I’m sure I have many fine qualities, but there is one particular skill I lack, probably more. The one that I yearn for is a scientific bent, or a hefty dose of logic in the alternative. This would help me be a better predictor of outcomes. Instead, I am usually bumbling along several metres or sometimes kilometres behind the rest of the herd. My herd is unruly, in need of firm leadership, if not a cattle prod. It may well be something to do with their growth and development, coupled with my own age and decrepitude, but the combination appears to be paralyzing.
This dawns on me one morning when I notice a trend. We have prompted our larger darlings through the morning routine, given countdowns about our impending departure until the moment arrives. The moment when their father says, “Time to go,” prompts an unusual phenomenon.
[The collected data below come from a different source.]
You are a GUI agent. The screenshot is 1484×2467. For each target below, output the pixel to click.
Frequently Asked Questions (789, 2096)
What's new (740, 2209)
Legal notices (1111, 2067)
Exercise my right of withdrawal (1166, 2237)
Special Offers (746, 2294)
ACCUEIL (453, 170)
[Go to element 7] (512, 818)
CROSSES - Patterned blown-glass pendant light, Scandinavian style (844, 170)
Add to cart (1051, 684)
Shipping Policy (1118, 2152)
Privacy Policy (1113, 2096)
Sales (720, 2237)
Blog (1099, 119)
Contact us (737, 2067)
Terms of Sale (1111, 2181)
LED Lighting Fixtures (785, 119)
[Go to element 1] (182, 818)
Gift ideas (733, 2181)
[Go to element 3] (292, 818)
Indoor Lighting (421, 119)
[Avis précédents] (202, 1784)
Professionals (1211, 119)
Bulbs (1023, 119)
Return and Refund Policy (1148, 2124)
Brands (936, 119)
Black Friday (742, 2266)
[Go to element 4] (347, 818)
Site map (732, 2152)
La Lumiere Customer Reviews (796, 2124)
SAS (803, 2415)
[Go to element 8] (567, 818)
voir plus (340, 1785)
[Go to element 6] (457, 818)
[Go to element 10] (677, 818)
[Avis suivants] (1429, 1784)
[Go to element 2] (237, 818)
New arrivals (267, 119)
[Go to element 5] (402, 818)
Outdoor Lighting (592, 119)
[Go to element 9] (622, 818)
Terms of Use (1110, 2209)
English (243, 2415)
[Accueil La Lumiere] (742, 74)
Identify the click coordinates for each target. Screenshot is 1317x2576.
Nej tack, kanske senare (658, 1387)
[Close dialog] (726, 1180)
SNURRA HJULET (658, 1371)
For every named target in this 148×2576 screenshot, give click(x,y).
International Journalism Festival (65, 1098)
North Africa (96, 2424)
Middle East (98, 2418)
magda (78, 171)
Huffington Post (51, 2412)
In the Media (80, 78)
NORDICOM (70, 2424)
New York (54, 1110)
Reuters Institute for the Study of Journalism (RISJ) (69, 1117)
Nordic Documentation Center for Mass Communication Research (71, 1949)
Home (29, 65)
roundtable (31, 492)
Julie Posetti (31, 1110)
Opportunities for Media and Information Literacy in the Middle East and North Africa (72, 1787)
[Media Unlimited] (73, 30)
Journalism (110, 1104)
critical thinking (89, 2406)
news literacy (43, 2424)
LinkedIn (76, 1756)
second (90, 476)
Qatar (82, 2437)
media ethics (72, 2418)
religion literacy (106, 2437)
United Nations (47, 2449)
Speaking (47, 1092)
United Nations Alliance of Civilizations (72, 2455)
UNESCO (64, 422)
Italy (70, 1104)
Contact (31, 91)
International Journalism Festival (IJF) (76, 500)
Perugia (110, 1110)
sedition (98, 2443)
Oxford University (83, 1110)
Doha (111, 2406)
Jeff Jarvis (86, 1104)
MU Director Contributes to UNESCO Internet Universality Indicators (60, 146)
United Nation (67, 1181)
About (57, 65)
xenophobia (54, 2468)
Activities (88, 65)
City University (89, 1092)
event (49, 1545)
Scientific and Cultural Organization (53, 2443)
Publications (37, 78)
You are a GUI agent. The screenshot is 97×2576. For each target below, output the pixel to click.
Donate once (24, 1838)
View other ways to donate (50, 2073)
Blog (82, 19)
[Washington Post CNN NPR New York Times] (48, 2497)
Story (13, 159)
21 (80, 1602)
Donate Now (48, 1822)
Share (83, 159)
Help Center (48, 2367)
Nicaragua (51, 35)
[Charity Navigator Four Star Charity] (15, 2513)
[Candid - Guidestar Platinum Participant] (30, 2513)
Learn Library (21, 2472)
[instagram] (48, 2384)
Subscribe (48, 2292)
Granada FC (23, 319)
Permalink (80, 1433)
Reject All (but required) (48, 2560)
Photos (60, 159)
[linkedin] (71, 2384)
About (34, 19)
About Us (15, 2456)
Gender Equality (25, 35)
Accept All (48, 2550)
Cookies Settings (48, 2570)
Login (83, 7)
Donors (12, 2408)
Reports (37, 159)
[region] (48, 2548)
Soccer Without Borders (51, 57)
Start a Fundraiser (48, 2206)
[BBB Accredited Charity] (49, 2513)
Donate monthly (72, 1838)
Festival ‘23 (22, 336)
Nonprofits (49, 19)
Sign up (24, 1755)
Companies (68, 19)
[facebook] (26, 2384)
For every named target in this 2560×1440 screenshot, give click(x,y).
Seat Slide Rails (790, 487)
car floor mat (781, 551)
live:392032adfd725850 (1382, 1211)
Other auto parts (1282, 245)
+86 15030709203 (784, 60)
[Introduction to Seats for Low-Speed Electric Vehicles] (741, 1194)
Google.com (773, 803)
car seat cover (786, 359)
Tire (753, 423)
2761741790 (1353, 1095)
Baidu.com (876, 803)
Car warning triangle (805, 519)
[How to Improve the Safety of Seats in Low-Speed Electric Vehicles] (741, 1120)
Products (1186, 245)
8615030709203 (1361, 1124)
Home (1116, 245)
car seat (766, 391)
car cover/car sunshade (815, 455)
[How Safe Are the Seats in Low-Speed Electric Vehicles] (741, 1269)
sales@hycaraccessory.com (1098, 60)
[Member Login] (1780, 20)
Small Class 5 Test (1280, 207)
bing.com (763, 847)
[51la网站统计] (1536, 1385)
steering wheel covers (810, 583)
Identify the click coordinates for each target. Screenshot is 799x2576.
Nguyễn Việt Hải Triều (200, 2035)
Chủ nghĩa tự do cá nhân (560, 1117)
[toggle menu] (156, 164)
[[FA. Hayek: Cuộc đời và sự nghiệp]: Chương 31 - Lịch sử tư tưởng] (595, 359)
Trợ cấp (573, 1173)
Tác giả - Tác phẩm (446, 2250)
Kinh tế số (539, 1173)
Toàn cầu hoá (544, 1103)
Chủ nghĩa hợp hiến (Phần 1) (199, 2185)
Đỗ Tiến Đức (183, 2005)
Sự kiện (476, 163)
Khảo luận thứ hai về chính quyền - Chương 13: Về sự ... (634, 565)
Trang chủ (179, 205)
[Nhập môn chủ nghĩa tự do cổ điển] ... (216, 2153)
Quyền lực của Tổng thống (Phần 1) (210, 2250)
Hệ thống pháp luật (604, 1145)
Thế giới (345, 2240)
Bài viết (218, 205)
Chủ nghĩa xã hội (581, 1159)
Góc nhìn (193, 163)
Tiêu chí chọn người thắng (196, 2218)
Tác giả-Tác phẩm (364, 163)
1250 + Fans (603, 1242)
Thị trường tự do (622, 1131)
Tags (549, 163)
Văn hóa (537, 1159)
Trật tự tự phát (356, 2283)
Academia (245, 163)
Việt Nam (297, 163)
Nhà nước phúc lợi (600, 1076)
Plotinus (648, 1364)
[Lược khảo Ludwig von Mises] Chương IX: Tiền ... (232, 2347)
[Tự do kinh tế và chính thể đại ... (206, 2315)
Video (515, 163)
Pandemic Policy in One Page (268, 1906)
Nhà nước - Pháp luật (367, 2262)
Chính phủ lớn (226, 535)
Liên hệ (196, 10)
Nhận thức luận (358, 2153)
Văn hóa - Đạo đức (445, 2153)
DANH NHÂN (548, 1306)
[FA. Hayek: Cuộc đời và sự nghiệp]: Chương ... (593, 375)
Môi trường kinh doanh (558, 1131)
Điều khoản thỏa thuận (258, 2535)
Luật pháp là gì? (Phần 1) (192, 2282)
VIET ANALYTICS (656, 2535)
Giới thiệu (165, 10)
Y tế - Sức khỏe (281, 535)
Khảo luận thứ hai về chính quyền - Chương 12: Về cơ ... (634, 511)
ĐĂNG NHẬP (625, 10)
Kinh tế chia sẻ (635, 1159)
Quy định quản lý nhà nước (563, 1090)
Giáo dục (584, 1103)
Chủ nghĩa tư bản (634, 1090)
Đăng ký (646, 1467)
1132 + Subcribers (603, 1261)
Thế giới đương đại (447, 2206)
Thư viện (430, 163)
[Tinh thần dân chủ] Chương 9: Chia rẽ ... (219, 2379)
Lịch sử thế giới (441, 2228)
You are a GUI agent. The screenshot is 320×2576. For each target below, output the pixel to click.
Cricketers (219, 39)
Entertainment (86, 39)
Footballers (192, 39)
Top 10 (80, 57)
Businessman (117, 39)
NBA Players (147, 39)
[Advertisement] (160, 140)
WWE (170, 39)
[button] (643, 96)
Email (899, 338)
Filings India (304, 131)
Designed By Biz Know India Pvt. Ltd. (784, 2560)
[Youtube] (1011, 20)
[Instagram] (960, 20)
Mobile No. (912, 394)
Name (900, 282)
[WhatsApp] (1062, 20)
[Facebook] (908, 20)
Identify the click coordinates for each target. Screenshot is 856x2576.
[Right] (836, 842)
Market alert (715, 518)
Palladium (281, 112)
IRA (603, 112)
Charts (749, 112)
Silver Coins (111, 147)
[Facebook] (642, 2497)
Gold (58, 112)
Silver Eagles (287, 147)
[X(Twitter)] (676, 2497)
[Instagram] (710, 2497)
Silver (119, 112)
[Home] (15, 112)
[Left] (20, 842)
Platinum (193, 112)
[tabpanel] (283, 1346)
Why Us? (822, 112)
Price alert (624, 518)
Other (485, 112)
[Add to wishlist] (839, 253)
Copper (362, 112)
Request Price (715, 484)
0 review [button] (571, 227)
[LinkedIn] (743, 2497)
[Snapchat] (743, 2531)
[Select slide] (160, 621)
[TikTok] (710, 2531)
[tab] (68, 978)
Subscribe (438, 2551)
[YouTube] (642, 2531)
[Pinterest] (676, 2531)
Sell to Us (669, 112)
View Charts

Instead of filing dutifully towards the exit and the awaiting car to chauffeur them safely to their ultimate destination, namely school, they turn tail and run in the opposite direction in a mad stampede.
This habit, for it is an intermittent habit that pops out to bite us every once in a while, used to be due to an aversion to transitions. Then it was an aversion to the school bus. Then, an aversion to school. So now I see how much progress we have made. The exodus is not an aversion to anything. For some while it was a wordless retreat, a mass movement back upstairs, leaving us dumbfounded as they are far too big to be picked up and deposited against their will in a vehicle. But of late, words have begun to accompany the pounding of size 10 sneakered feet thundering up the stairs with the seconds frittering away before the first bell. Now we discover they voluntarily use words to explain the mystifying retreat.
“I’m just gonna get my …………”
“Just a minute, I need my ………”
“Heck, where’s my ………..”
So it is not an aversion to anything, instead it is the love for some miniscule and irrelevant object, which must be found and taken with them to school.
I’m sure we’re not alone in experiencing this hiccup; in fact I seem to remember my father, a stickler for time and motion studies, having similar issues. Could this be why all the clocks in my own childhood were pushed five minutes forward?